Images are to be dropped; everything else in the entries below must be copied exactly.

==============================

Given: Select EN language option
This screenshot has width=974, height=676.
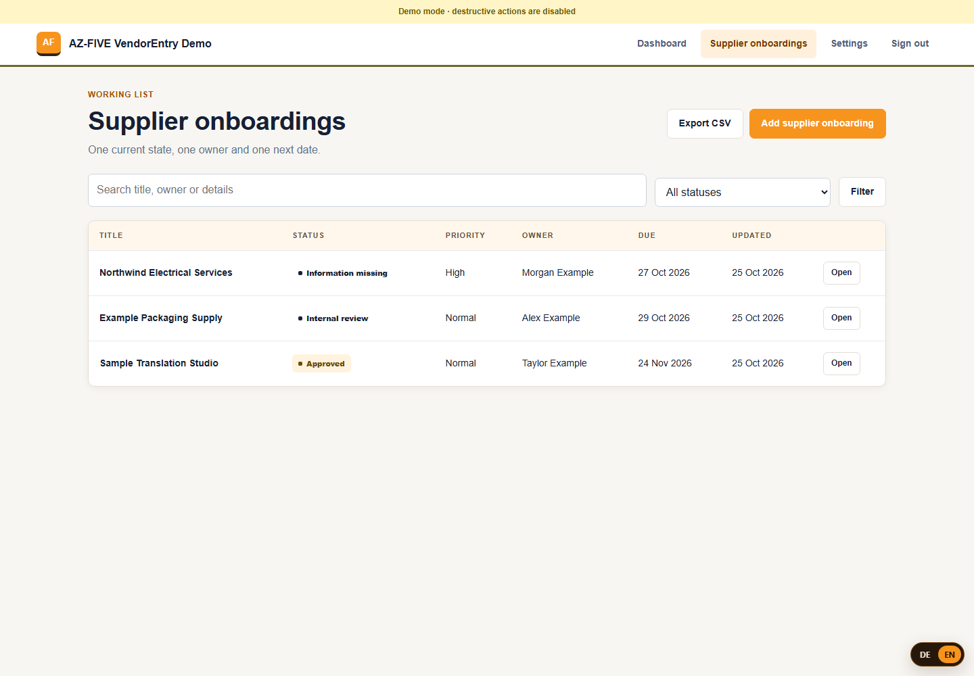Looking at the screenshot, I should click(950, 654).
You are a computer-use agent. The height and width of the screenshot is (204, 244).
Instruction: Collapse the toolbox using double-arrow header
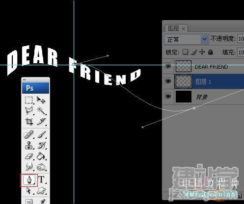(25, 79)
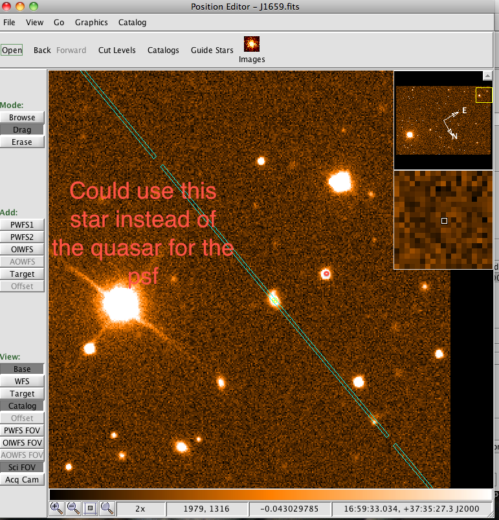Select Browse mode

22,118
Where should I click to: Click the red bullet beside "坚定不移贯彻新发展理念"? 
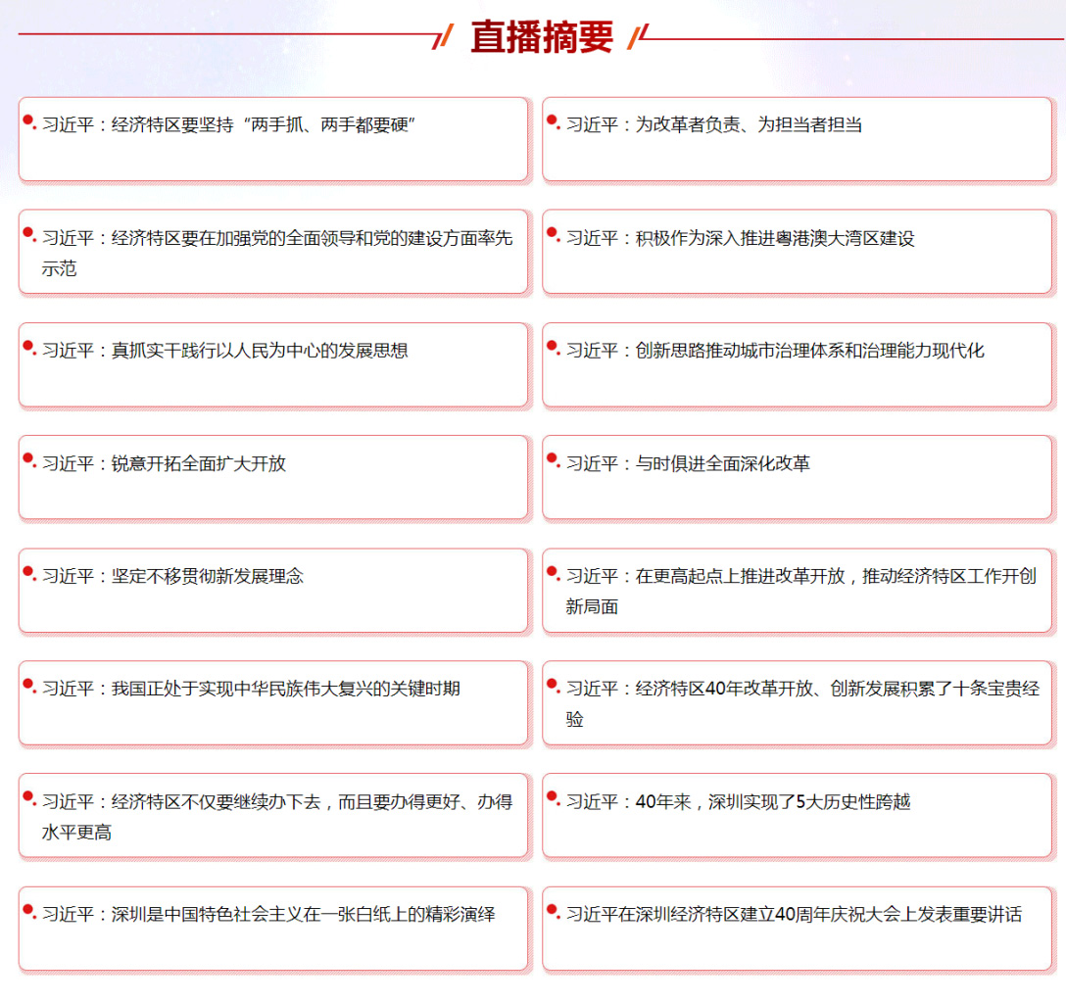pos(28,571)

==============================

**Written reply:**
Given: Select EN language option
This screenshot has width=974, height=676.
Looking at the screenshot, I should click(950, 654).
You are a computer-use agent. The height and width of the screenshot is (204, 244).
Instruction: Collapse the toolbox using double-arrow header
(25, 79)
Select Browse mode

22,118
Where should I click to: Click the red bullet beside "坚定不移贯彻新发展理念"? 
pos(28,571)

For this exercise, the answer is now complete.